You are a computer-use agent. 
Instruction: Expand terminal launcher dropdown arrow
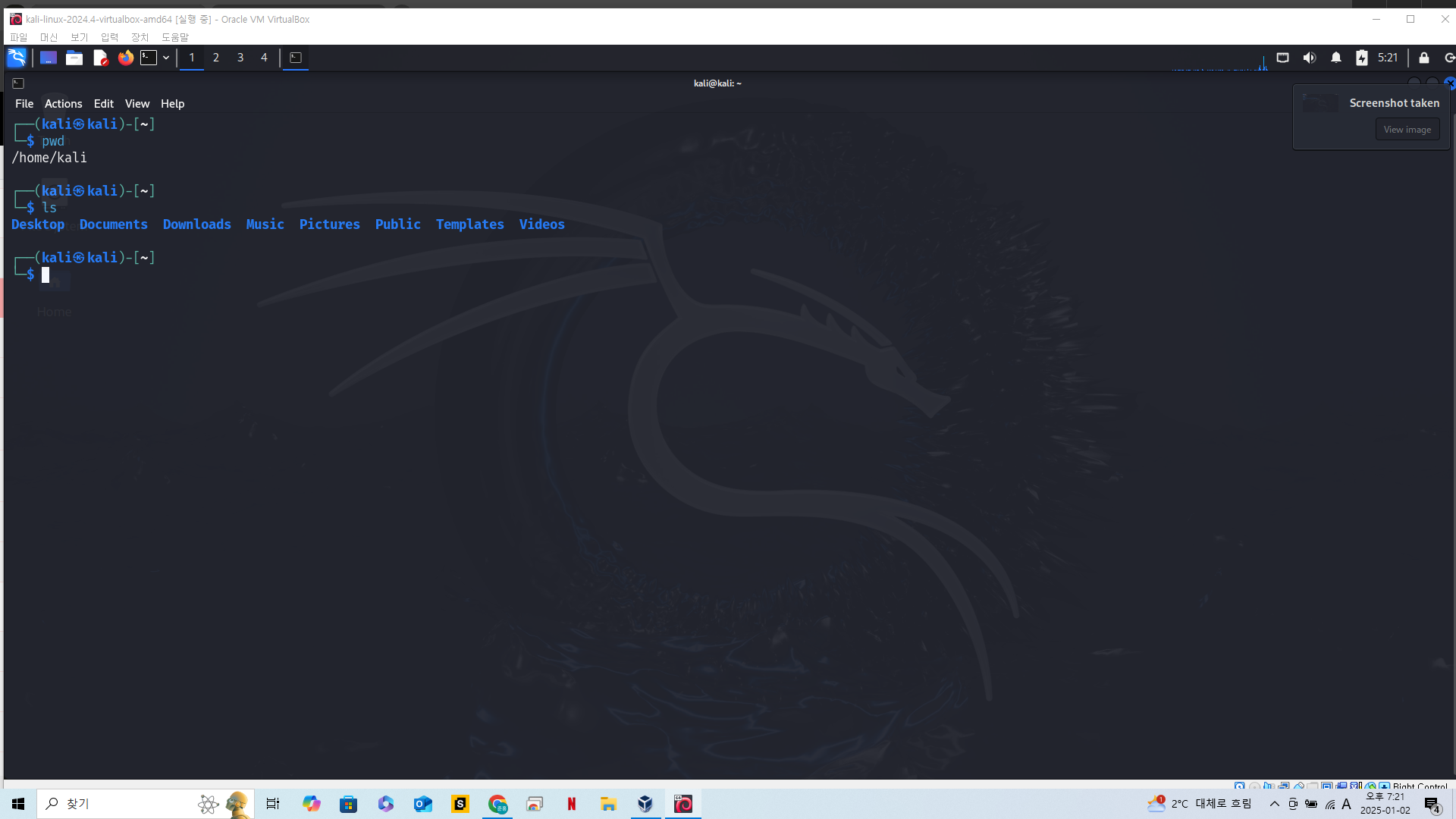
- - - -
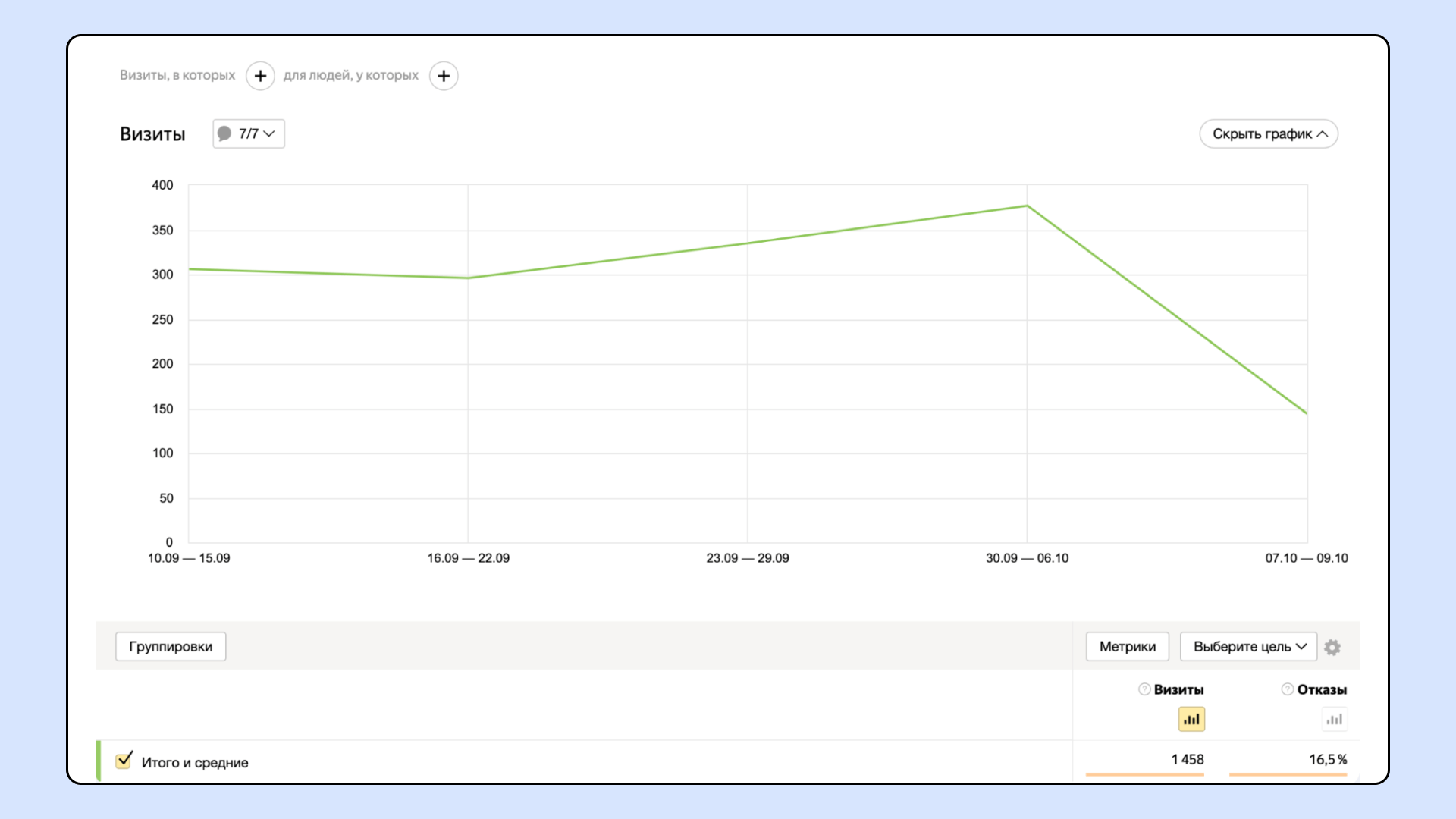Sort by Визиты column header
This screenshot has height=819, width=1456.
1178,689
- - - -
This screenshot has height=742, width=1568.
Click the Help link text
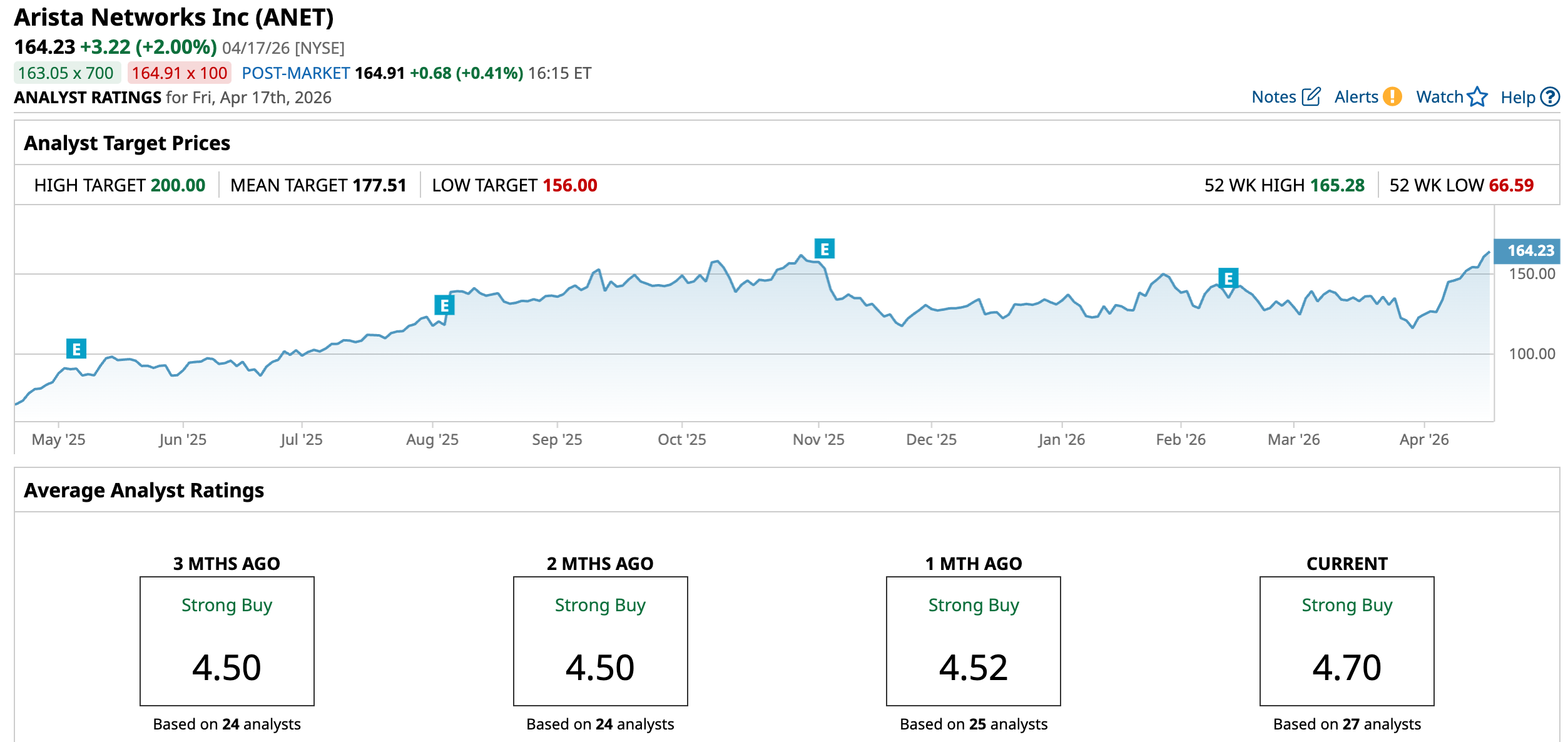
- - - -
Where the data above reaches the line holding "You are a computer-use agent.", begin printing, and stop after the line holding "Instruction: Expand terminal". Each line must be reproduced exactly, with nothing else added.

■ **WRITTEN SOLUTION**:
You are a computer-use agent. 
Instruction: Expand terminal launcher dropdown arrow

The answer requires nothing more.